3. From Ho An downwards, there has not been a dynasty which has not contributed its labourers to the illustration of the Analects. In the Leang, which occupied the throne a good part of the sixth century, there appeared the "Comments of Wang K'an," who to the seven authorities cited by Ho An added other thirteen, being scholars who had deserved well of the Classic during the intermediate time. Passing over other dynasties, we come to the Sung, A.D. 960-1279. An edition of the Classics was published by imperial authority, about the beginning of the 11th century, with the title of "The Correct Meaning." The principal scholar engaged in the undertaking was Hing Ping. The portion of it on the Analects is commonly reprinted in "The Thirteen Classics," after Ho An's explanations. But the names of the Sung dynasty are all thrown into the shade by that of Choo He, than whom China has not produced a greater scholar. He composed, in the 12th century, three Works on the Analects, which still remain :—the first called "Collected Meanings;" the second, "Collected Comments;" and the third, "Queries." Nothing could exceed the grace and clearness of his style, and the influence which he has exerted on the literature of China has been almost despotic.

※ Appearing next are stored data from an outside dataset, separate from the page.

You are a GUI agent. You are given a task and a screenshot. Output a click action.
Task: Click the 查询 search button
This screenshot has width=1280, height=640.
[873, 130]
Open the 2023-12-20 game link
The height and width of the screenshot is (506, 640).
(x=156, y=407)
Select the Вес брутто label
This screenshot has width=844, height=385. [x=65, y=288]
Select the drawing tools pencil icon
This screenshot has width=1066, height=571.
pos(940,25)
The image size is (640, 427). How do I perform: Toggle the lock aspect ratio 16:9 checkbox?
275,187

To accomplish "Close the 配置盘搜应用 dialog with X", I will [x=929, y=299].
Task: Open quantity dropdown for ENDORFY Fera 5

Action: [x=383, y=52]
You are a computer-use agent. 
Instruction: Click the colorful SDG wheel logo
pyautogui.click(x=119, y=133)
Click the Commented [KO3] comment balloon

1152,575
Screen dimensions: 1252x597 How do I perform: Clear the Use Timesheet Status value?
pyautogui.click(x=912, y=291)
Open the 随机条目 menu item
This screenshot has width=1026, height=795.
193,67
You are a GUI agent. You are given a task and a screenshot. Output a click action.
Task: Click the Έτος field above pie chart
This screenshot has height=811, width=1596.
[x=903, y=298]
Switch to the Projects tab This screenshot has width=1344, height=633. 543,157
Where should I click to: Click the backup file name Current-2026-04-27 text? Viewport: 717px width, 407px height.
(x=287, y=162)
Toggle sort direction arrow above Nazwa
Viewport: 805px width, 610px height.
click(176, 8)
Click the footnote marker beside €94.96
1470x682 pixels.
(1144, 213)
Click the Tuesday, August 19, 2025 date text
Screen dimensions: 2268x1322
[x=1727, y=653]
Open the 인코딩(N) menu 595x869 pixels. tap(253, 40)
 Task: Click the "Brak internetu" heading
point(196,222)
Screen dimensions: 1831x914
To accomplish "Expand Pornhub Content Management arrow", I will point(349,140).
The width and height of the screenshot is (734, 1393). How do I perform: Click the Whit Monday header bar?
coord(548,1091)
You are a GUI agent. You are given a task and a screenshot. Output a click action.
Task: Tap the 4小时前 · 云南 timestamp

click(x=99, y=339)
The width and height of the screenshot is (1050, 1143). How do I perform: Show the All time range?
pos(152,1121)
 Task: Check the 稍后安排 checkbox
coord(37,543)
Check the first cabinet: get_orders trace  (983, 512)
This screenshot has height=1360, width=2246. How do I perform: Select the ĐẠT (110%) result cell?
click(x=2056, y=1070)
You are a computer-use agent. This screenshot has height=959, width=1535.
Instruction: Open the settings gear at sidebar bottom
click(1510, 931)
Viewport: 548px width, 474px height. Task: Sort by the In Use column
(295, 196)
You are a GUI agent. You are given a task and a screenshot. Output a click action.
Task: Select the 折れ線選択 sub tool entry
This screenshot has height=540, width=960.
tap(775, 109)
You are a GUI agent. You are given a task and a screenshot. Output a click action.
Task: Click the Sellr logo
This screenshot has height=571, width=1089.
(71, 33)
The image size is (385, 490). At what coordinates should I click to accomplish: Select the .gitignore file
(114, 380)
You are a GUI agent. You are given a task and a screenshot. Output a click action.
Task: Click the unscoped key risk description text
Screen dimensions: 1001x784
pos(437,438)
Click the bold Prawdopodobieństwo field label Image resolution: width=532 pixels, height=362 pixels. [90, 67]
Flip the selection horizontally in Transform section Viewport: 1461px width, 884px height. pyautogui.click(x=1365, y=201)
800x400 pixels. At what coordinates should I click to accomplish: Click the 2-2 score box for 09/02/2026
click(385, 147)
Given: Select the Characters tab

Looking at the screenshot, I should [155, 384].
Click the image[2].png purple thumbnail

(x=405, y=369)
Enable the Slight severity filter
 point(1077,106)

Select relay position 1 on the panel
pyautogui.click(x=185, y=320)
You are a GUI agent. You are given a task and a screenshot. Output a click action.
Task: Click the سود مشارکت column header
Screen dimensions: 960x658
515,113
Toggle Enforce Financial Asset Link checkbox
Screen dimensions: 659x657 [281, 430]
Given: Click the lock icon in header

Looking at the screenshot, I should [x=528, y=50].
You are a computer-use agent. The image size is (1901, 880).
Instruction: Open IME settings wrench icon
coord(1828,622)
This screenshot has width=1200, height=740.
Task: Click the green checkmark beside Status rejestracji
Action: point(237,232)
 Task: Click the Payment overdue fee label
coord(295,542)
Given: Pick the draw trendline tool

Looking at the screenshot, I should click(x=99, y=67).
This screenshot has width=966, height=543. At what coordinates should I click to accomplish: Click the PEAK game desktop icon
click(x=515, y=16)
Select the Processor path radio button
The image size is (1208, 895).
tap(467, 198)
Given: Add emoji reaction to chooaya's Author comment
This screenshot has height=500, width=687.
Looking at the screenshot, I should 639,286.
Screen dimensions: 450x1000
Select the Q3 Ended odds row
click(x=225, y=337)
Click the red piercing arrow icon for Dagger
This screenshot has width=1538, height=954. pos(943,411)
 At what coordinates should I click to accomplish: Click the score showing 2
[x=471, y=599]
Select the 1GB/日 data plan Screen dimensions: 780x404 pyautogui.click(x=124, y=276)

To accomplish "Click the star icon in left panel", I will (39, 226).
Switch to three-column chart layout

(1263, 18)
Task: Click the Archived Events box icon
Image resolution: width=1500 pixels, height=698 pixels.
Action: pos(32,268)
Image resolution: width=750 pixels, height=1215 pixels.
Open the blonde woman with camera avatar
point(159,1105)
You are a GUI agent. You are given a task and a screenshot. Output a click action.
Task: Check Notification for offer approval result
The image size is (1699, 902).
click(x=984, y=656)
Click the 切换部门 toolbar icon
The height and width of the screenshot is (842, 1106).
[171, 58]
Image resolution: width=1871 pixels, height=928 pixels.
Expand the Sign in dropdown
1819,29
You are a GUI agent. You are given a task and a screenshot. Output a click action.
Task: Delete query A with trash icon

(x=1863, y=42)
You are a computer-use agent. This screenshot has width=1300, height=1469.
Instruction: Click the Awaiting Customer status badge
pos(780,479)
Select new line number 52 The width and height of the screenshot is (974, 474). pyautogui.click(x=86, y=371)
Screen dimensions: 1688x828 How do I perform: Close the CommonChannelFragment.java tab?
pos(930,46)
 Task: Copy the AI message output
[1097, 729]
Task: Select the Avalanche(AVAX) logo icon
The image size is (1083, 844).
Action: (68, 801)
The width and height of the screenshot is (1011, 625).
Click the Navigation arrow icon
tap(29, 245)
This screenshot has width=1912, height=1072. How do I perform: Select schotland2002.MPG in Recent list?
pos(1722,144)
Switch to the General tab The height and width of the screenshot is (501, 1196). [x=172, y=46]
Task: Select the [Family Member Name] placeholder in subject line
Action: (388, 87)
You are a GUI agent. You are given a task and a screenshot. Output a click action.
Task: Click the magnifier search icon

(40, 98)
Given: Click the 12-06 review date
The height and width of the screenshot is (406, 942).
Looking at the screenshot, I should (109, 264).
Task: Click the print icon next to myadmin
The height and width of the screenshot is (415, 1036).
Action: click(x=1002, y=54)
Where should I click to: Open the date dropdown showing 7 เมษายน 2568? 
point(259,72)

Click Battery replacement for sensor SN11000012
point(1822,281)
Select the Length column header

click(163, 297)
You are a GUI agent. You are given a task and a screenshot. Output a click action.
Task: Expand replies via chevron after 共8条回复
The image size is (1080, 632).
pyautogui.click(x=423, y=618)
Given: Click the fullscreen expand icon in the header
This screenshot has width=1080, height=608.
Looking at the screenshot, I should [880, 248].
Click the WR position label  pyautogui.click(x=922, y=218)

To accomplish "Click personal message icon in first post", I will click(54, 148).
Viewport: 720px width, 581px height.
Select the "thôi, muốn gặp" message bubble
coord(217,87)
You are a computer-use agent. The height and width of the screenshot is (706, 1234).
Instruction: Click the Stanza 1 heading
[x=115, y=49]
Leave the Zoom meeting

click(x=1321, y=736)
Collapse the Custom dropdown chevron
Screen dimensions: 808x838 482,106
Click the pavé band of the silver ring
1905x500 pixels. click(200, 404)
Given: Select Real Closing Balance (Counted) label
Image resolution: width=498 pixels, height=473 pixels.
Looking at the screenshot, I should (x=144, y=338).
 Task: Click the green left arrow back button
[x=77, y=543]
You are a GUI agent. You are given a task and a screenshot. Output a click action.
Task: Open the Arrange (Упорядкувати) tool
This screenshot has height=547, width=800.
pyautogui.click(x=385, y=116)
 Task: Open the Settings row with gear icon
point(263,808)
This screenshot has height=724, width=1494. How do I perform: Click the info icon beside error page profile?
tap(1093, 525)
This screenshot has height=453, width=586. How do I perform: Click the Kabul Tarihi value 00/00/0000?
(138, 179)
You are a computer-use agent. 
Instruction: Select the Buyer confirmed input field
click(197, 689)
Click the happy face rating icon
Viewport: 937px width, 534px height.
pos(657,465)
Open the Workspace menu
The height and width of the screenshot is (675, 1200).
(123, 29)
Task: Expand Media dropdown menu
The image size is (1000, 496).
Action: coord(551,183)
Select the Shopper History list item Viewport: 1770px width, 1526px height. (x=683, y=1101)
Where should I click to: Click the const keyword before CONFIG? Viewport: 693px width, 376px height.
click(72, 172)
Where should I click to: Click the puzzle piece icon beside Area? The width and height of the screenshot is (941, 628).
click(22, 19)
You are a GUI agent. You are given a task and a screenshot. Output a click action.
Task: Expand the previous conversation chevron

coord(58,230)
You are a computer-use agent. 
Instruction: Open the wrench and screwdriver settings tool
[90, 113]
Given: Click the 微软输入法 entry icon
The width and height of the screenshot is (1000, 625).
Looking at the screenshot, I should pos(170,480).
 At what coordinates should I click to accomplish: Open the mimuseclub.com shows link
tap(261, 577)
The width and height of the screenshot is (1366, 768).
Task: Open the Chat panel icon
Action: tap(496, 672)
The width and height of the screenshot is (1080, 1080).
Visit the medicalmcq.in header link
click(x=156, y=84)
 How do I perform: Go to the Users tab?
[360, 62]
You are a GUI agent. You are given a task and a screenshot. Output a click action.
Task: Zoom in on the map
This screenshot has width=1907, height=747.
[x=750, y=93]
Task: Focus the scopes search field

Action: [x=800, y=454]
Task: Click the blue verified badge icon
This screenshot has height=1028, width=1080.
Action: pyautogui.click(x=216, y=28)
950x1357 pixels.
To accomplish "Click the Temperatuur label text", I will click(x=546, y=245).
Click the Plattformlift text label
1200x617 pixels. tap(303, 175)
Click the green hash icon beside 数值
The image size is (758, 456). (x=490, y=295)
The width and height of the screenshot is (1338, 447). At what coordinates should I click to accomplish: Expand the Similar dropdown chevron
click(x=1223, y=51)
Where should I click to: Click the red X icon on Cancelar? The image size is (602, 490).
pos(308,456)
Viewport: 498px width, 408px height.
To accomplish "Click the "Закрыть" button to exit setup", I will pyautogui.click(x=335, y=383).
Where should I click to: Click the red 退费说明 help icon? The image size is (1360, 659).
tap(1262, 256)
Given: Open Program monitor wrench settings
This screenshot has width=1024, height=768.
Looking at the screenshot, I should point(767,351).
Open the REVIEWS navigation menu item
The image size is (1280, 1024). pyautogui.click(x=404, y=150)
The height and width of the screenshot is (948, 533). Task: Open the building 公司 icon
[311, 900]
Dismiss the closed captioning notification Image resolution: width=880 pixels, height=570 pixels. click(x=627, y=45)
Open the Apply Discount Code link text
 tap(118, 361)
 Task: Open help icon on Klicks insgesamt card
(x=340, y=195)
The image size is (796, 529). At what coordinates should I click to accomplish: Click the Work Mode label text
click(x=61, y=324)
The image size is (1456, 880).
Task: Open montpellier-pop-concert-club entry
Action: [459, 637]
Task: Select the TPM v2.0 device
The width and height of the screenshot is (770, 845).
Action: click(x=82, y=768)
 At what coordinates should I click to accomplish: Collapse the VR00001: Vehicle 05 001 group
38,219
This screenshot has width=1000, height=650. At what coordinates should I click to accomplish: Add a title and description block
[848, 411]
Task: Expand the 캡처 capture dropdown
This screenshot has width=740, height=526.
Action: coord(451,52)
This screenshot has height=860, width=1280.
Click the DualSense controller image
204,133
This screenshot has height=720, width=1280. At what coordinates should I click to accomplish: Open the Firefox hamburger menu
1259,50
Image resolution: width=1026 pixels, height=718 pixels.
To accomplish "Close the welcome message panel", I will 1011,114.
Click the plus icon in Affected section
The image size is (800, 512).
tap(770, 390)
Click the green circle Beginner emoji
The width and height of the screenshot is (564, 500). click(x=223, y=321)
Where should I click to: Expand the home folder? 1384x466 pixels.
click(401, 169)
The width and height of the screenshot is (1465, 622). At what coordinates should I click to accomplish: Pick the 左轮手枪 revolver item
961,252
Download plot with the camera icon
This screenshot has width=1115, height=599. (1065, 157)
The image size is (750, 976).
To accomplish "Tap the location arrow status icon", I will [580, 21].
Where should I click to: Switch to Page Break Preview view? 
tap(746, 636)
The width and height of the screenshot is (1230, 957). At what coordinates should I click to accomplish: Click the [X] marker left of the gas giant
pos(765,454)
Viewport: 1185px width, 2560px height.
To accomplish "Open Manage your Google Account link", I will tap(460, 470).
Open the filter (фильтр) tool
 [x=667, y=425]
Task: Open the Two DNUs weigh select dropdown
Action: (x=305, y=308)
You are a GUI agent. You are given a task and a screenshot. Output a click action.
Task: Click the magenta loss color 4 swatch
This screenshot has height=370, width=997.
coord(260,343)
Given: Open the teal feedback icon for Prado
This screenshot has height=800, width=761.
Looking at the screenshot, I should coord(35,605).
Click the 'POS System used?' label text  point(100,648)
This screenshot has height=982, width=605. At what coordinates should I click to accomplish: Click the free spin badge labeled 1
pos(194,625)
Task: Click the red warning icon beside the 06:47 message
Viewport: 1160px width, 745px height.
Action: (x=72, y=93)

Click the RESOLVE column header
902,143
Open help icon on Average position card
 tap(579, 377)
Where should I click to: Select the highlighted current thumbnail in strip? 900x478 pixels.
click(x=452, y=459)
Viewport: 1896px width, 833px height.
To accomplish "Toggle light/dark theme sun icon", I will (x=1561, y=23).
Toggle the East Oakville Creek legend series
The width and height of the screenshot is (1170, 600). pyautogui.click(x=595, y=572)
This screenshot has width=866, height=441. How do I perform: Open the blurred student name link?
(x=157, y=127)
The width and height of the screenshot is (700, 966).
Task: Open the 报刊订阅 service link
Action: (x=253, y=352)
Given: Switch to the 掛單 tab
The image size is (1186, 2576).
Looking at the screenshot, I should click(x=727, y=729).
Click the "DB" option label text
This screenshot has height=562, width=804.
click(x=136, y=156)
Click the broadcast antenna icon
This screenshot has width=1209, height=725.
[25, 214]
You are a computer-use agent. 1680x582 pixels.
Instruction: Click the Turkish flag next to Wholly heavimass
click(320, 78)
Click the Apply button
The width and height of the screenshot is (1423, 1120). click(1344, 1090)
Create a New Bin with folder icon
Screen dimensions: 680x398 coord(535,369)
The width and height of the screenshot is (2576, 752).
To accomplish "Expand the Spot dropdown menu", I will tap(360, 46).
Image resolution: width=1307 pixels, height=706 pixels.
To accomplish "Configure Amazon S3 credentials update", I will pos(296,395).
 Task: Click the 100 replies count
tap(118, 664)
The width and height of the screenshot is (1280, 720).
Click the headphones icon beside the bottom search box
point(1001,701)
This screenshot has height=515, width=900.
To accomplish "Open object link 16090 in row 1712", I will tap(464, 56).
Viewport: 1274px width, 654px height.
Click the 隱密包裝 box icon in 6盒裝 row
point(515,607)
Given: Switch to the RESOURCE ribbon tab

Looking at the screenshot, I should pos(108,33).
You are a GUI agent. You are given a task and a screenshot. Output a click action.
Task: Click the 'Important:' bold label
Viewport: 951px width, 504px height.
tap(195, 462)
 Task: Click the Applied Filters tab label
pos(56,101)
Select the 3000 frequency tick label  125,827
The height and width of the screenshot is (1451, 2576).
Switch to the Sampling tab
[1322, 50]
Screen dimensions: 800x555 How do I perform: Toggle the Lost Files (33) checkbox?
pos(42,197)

The scholars of the present dynasty, however, seem inclined to question the correctness of his views and interpretations of the Classics, and the chief place among them is due to Maou K'eling, known more commonly as Maou Se-ho. His writings, under the name of "The Collected Works of Se-ho," have been published in 80 volumes, containing between three and four hundred books or sections. He has nine treatises on The Four Books, or parts of them, and deserves to take rank with Ch'ing Heuen and Choo He at the head of Chinese scholars, though he is a vehement op

ponent of the latter. Many of his writings are to be found also in the great Work called "A Collection of Works on the Classics, under the Imperial dynasty of Ts'ing," which contains 1400 sections, and is a noble contribution by scholars of the present dynasty to the illustration of its ancient literature.

CHAPTER III.

OF THE GREAT LEARNING.

SECTION I.

HISTORY OF THE TEXT; AND THE DIFFERENT ARRANGEMENTS OF IT WHICH HAVE BEEN PROPOSED.

1. Ir has already been mentioned that "The Great Learning" forms one of the chapters of the Le Ke, or "Record of Rites," the formation of the text of which will be treated of in its proper place. I will only say here that the Book, or Books, of Rites had suffered much more, after the death of Confucius, than the other ancient Classics. They were in a more dilapidated condition at the time of the revival of the ancient literature under the Han dynasty, and were then published in three collections, only one of which—the Record of Rites-retains its place among the King.

The Record of Rites consists, according to the current arrangement, of 49 chapters or Books. Lew Heang (see ch. I. sect. II. 2) took the lead in its formation, and was followed by the two famous scholars, Tae Tih, and his relative, Tae Shing. The first of these reduced upwards of 200 chapters, collected by Heang, to 89, and Shing reduced these again to 46. The three other Books were added in the second century of our era, The Great Learning being one of them, by Ma Yung, mentioned in the last chaper, section III. 2. Since his time, the Work has not received any further additions.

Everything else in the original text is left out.